Consider the following set of vectors. v1 = 0 0 0 1 , v2 = 0 0 3 1 , v3 = 0 4 3 1 , v4 = 8 4 3 1 Let v1, v2, v3, and v4 be (column) vectors in ℝ4 and let A be the 4 ✕ 4 matrix v1 v2 v3 v4 with these vectors as its columns. Then v1, v2, v3, and v4 are linearly dependent if and only if the homogeneous linear system with augmented matrix [A|0] has a nontrivial solution. Consider the following equation. c1 0 0 0 1 + c2 0 0 3 1 + c3 0 4 3 1 + c4 8 4 3 1 = 0 0 0 0 Solve for c1, c2, c3, and c4. If a nontrivial solution exists, state it or state the general solution in terms of the parameter t. (If only the trivial solution exists, enter the trivial solution {c1, c2, c3, c4} = {0, 0, 0, 0}.)

Answer 1

The system of linear equations obtained from the vector combination has only the trivial solution c1 = c2 = c3 = c4 = 0. Therefore, the vectors v1, v2, v3, and v4 are linearly independent as no nontrivial solution exists for these vectors.

Step-by-step explanation:

To determine whether the vectors v1, v2, v3, and v4 are linearly dependent, we need to solve the homogeneous system of equations formed by their combinations with scalars c1, c2, c3, and c4 set equal to a zero vector:

c1(0,0,0,1) + c2(0,0,3,1) + c3(0,4,3,1) + c4(8,4,3,1) = (0,0,0,0)

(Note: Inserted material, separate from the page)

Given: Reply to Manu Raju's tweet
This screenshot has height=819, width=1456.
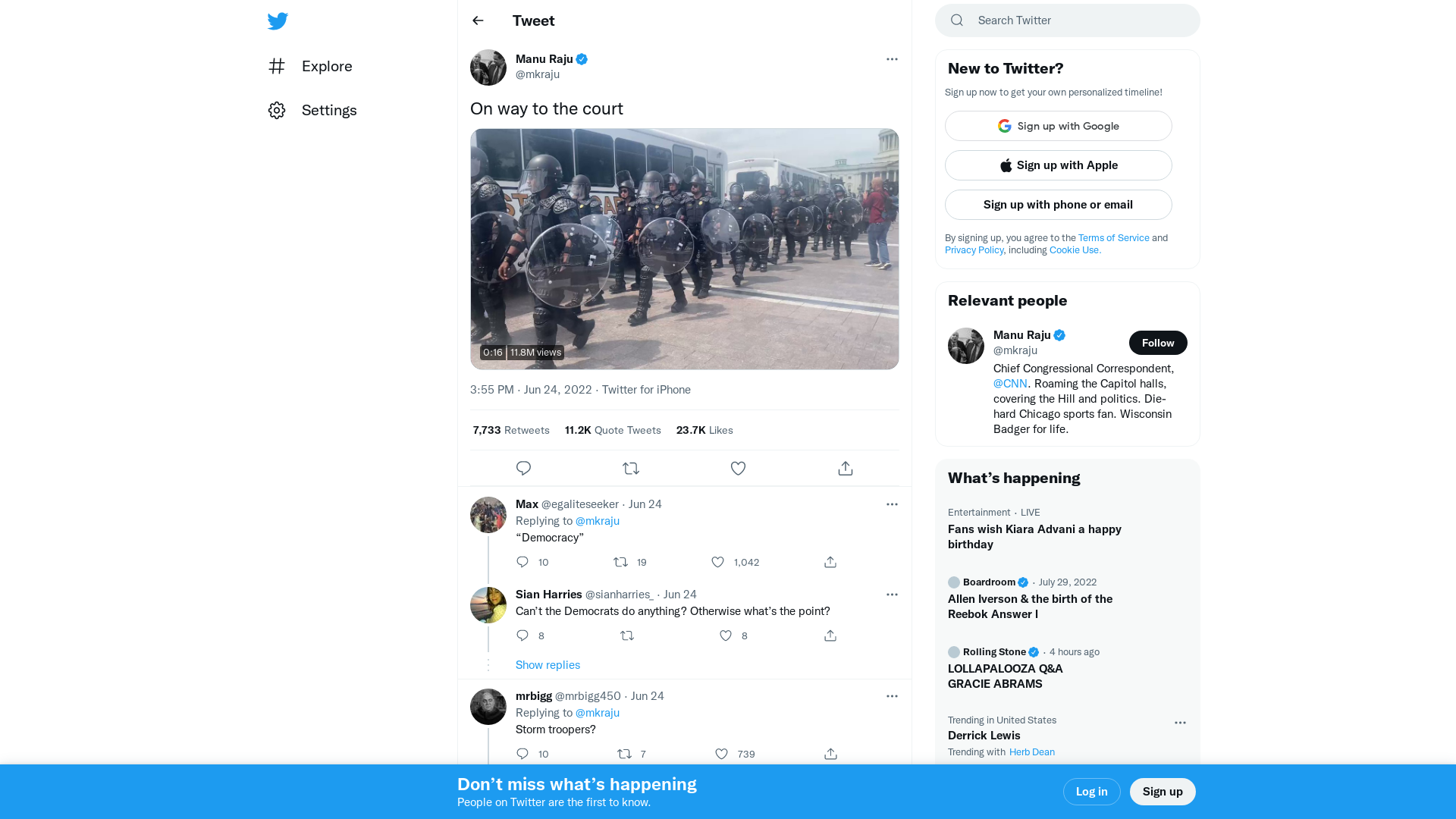Looking at the screenshot, I should point(523,469).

This gives rise to the following system of linear equations:

• 0*c1 + 0*c2 + 0*c3 + 8*c4 = 0
• 0*c1 + 0*c2 + 4*c3 + 4*c4 = 0
• 0*c1 + 3*c2 + 3*c3 + 3*c4 = 0
• 1*c1 + 1*c2 + 1*c3 + 1*c4 = 0

This system simplifies to the following equations:

• 8*c4 = 0
• 4*c3 + 4*c4 = 0
• 3*c2 + 3*c3 + 3*c4 = 0
• c1 + c2 + c3 + c4 = 0

From the first equation, we immediately get c4 = 0. Substituting c4 = 0 into the second equation, we find that c3 = 0. With c3 = 0, the third equation tells us that c2 = 0 as well. Finally, with c2 = 0, the last equation simplifies to c1 = 0.

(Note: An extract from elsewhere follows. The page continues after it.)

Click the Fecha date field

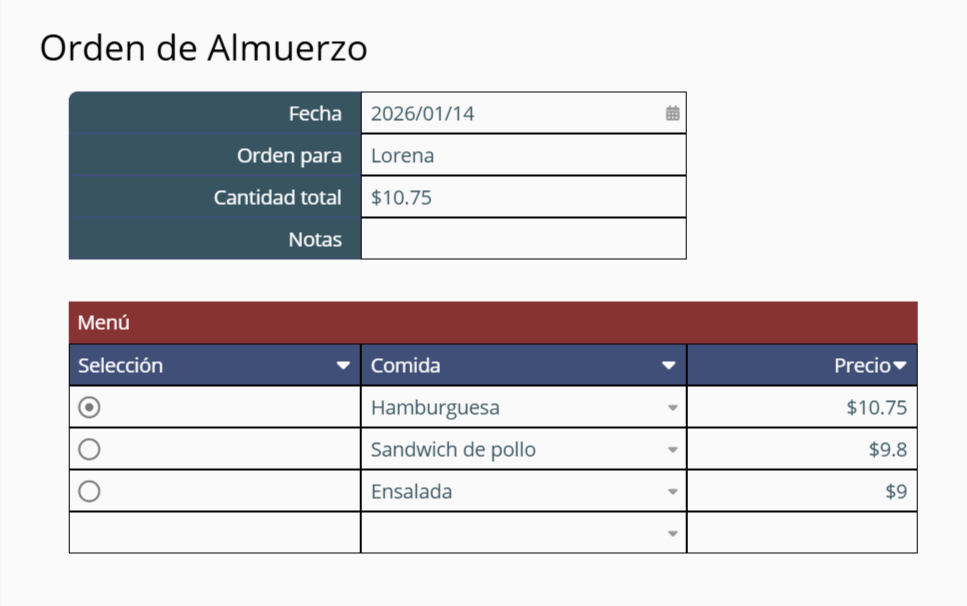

The system of equations has only the trivial solution {c1, c2, c3, c4} = {0, 0, 0, 0}, indicating that no nontrivial solution exists, and thus the vectors v1, v2, v3, and v4 are linearly independent.

Answer 2

We have the equation

`c_1\left[\begin{array}{c}0\\0\\0\\1\end{array}\right] +c_2\left[\begin{array}{c}0\\0\\3\\1\end{array}\right] +c_3\left[\begin{array}{c}0\\4\\3\\1\end{array}\right] +c_4\left[\begin{array}{c}8\\4\\3\\1\end{array}\right] =\left[\begin{array}{c}0\\0\\0\\0\end{array}\right]`

Then, the augmented matrix of the system is

`\left[\begin{array}{cccc}0&0&0&8\\0&0&4&4\\0&3&3&3\\1&1&1&1\end{array}\right]`

We exchange rows 1 and 4 and rows 2 and 3 and obtain the matrix:

`\left[\begin{array}{cccc}1&1&1&1\\0&3&3&3\\0&0&4&4\\0&0&0&8\end{array}\right]`

This matrix is in echelon form. Then, now we apply backward substitution:

1.

`8c_4=0\\c_4=0`

2.

`4c_3+4c_4=0\\4c_3+4*0=0\\c_3=0`

3.

`3c_2+3c_3+3c_4=0\\3c_2+3*0+3*0=0\\c_2=0`

4.

`c_1+c_2+c_3+c_4=0\\c_1+0+0+0=0\\c_1=0`

Then the system has unique solution that is
`(c_1,c_2c_3,c_4)=(0,0,0,0)` and this imply that the vectors
`v_1,v_2,v_3,v_4` are linear independent.